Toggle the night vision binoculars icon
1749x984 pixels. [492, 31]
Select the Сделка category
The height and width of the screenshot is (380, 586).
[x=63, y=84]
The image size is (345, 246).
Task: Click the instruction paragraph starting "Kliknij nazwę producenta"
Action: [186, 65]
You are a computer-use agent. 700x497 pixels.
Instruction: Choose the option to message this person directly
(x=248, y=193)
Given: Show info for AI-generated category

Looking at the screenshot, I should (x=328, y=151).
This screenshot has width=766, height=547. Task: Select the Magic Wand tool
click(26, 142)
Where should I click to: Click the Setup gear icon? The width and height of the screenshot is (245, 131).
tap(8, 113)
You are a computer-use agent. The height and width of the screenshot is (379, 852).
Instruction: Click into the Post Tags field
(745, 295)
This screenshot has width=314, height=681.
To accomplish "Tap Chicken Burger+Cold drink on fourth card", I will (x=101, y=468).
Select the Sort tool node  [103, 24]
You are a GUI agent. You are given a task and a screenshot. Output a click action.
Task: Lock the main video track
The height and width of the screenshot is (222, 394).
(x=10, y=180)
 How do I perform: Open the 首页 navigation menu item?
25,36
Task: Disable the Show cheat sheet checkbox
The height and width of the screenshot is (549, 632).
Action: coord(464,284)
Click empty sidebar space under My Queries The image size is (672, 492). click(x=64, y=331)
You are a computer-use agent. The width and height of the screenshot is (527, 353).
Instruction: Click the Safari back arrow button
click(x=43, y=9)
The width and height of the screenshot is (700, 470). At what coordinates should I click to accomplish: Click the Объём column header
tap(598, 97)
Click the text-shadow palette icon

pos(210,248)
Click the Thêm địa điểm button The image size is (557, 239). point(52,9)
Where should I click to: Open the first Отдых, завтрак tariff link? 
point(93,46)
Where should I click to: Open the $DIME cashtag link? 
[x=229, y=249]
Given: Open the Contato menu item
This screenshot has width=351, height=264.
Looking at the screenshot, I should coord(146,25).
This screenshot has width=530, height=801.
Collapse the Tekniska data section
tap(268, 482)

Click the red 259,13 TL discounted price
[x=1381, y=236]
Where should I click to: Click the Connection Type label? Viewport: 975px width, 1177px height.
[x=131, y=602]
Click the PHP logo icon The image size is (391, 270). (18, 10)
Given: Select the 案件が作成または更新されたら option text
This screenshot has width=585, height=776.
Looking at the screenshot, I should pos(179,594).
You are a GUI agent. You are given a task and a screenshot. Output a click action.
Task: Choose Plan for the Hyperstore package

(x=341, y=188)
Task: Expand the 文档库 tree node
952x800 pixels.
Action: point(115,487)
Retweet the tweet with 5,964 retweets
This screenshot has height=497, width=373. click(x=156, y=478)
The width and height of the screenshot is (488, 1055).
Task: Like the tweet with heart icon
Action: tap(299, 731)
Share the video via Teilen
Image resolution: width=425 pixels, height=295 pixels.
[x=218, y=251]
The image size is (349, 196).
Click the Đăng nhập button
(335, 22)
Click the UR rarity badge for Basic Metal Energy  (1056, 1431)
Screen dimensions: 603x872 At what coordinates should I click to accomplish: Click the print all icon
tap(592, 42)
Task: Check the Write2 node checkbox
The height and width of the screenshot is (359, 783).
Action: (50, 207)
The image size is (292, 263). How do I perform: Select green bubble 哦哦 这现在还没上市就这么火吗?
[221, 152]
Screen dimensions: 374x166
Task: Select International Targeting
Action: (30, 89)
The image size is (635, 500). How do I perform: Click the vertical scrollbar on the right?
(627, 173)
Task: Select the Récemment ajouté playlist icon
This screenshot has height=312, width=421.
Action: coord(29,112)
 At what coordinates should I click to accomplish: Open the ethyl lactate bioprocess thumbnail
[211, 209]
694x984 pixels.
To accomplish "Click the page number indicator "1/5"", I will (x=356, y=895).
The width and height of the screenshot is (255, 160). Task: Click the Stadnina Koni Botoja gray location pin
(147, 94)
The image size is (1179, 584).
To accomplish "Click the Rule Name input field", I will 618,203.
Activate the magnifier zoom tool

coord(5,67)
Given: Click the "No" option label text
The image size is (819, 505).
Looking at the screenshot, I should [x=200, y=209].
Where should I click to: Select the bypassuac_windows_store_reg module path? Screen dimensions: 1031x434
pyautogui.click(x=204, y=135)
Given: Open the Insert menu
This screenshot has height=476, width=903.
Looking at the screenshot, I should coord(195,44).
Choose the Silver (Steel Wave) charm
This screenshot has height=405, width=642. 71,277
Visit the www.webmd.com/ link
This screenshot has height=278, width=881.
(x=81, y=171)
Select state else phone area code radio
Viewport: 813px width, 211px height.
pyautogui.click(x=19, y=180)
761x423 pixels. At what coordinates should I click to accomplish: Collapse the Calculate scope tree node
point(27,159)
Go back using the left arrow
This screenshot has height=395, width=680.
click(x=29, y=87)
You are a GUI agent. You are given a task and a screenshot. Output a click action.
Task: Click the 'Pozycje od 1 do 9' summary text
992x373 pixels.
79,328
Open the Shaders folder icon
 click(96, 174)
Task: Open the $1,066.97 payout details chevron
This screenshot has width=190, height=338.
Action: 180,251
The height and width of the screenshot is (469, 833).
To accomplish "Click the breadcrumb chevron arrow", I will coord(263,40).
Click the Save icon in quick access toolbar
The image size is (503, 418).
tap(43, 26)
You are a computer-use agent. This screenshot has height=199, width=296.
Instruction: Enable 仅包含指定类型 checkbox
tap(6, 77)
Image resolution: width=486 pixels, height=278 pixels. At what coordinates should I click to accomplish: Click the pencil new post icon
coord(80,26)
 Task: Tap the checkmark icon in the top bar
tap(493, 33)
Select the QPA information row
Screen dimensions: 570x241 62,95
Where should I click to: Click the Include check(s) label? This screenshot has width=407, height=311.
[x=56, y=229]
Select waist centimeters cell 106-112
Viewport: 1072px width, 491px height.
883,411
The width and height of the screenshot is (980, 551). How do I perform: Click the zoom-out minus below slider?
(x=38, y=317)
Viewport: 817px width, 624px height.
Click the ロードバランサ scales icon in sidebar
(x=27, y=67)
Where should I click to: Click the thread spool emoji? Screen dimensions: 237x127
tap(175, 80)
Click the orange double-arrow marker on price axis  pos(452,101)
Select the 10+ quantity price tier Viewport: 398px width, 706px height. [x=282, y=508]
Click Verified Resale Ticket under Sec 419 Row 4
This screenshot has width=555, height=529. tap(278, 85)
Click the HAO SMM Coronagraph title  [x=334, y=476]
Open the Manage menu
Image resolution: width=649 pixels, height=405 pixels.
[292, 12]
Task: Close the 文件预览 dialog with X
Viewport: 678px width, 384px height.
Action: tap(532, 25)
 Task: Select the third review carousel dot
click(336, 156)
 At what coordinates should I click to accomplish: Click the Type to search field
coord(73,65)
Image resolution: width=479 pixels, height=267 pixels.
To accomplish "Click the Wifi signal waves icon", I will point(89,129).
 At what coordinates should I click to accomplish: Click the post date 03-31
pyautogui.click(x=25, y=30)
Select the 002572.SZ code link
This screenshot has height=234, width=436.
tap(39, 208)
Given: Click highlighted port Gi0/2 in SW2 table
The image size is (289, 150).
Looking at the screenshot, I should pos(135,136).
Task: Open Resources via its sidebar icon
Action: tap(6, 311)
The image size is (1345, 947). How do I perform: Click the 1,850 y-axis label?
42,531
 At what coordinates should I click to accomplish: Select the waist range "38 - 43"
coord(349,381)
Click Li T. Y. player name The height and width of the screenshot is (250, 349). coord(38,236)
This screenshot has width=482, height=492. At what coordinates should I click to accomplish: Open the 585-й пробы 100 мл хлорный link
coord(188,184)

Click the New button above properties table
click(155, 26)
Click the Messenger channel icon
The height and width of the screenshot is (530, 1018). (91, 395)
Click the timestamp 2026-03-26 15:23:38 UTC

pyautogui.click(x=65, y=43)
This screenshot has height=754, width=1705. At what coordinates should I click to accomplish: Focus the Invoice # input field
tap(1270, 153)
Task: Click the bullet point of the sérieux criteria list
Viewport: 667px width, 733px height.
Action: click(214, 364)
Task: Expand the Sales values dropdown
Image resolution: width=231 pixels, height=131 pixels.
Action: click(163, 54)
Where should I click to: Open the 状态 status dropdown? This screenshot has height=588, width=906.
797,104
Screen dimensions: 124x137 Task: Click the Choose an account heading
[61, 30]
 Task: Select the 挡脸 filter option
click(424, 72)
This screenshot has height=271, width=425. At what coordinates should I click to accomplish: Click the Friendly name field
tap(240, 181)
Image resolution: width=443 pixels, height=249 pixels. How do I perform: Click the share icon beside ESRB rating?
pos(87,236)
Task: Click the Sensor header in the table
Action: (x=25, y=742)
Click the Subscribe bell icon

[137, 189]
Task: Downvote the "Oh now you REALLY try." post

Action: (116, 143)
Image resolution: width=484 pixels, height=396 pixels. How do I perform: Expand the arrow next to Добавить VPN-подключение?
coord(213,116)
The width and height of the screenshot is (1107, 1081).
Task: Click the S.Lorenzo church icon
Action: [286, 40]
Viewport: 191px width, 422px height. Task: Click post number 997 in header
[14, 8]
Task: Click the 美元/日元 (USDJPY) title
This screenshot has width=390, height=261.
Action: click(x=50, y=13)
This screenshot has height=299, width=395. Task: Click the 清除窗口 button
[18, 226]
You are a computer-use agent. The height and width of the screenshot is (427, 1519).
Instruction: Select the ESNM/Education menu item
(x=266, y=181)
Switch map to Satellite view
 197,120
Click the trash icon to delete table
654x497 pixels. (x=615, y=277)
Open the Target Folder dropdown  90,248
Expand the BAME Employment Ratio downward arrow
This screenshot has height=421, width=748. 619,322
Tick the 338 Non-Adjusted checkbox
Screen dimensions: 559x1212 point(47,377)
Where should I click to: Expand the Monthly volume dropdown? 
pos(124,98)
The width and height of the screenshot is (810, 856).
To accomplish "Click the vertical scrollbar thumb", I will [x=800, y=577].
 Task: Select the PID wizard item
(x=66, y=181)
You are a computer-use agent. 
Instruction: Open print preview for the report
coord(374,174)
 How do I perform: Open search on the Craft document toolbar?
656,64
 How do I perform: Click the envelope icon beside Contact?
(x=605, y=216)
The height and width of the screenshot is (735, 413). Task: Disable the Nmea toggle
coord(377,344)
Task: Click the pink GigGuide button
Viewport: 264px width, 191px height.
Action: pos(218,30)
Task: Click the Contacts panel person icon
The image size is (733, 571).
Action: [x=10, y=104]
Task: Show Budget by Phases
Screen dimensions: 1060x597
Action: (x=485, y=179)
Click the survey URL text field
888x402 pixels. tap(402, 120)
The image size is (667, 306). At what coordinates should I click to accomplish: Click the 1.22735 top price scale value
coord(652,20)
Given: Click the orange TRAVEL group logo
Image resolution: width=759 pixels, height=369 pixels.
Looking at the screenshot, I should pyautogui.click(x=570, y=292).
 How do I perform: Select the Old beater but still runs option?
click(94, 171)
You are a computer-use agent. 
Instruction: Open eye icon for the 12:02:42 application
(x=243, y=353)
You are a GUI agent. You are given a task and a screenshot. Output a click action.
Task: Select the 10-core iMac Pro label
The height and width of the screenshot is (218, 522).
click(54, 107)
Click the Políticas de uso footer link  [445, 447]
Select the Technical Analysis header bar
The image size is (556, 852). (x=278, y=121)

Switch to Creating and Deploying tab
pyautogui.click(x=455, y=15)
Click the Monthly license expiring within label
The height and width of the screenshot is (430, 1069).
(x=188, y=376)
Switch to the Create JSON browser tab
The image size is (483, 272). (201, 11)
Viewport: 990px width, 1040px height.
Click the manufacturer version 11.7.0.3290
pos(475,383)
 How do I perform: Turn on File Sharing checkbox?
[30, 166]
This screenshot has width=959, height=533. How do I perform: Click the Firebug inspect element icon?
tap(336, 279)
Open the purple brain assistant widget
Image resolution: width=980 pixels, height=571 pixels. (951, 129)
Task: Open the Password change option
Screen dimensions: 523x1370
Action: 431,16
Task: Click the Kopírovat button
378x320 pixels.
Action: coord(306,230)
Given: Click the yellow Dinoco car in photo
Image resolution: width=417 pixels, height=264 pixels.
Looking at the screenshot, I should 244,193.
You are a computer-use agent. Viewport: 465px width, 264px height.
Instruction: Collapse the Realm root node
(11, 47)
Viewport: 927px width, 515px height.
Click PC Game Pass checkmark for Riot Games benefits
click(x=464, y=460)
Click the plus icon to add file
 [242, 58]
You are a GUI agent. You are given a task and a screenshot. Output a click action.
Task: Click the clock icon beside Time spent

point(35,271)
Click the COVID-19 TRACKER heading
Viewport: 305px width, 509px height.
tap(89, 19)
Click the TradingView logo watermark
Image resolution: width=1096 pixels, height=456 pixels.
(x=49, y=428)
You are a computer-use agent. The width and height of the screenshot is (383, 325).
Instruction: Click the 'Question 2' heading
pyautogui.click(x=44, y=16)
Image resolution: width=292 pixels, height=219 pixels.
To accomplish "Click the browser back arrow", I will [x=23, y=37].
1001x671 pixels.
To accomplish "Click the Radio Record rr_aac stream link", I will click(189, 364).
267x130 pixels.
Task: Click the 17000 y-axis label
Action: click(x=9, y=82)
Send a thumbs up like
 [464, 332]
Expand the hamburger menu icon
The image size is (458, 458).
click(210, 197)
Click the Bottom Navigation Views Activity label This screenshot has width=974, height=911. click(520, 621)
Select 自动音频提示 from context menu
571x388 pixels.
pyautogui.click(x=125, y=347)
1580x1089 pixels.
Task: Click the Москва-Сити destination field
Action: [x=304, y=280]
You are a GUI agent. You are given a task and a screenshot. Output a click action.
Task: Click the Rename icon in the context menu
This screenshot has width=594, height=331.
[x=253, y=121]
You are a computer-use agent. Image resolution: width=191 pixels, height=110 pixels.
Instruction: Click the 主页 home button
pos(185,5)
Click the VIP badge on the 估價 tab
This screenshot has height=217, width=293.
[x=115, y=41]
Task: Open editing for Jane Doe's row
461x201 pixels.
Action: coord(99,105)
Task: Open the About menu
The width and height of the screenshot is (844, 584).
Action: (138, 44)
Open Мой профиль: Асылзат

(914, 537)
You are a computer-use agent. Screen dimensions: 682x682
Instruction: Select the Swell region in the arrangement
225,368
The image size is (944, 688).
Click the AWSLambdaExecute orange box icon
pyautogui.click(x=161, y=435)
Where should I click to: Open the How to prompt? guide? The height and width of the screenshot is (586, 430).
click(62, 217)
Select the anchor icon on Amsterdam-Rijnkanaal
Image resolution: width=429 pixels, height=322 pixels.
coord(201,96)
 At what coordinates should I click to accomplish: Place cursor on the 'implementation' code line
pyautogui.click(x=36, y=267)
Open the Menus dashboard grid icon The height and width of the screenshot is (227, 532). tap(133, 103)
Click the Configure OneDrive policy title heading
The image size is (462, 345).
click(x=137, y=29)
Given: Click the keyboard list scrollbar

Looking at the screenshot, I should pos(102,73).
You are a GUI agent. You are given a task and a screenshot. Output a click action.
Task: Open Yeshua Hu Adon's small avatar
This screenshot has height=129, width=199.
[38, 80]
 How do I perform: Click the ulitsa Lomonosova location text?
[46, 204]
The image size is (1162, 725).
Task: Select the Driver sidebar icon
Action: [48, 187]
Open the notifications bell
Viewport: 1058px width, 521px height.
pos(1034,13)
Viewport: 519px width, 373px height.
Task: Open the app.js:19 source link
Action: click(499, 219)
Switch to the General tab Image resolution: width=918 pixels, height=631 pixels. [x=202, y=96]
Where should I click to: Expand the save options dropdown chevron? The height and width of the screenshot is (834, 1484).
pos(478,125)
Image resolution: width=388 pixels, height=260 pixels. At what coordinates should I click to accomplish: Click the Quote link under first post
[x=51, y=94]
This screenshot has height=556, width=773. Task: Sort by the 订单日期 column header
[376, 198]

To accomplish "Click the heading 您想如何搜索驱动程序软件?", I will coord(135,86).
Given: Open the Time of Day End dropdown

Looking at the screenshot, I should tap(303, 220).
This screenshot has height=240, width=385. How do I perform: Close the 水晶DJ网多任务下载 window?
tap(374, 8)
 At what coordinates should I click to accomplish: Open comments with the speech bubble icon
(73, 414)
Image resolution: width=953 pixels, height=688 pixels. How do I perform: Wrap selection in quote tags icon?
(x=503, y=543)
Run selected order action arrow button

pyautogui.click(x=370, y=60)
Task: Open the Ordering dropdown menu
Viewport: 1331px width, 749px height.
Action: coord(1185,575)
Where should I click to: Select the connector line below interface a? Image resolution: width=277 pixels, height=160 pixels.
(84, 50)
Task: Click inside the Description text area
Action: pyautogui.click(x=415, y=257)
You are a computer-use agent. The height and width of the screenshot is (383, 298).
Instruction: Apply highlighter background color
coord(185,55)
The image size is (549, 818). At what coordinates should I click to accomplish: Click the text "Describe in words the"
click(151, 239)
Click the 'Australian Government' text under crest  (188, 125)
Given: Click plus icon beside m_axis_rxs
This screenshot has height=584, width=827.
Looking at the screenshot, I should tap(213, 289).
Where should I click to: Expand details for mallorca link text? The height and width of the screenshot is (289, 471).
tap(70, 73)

- - - -

DIRECTIONS: Give back, verbatim, the lines from the top of the entries above through the line containing "You are a computer-use agent. 700x497 pixels.".

ANSWER SPACE:
Toggle the night vision binoculars icon
1749x984 pixels. [492, 31]
Select the Сделка category
The height and width of the screenshot is (380, 586).
[x=63, y=84]
The image size is (345, 246).
Task: Click the instruction paragraph starting "Kliknij nazwę producenta"
Action: [186, 65]
You are a computer-use agent. 700x497 pixels.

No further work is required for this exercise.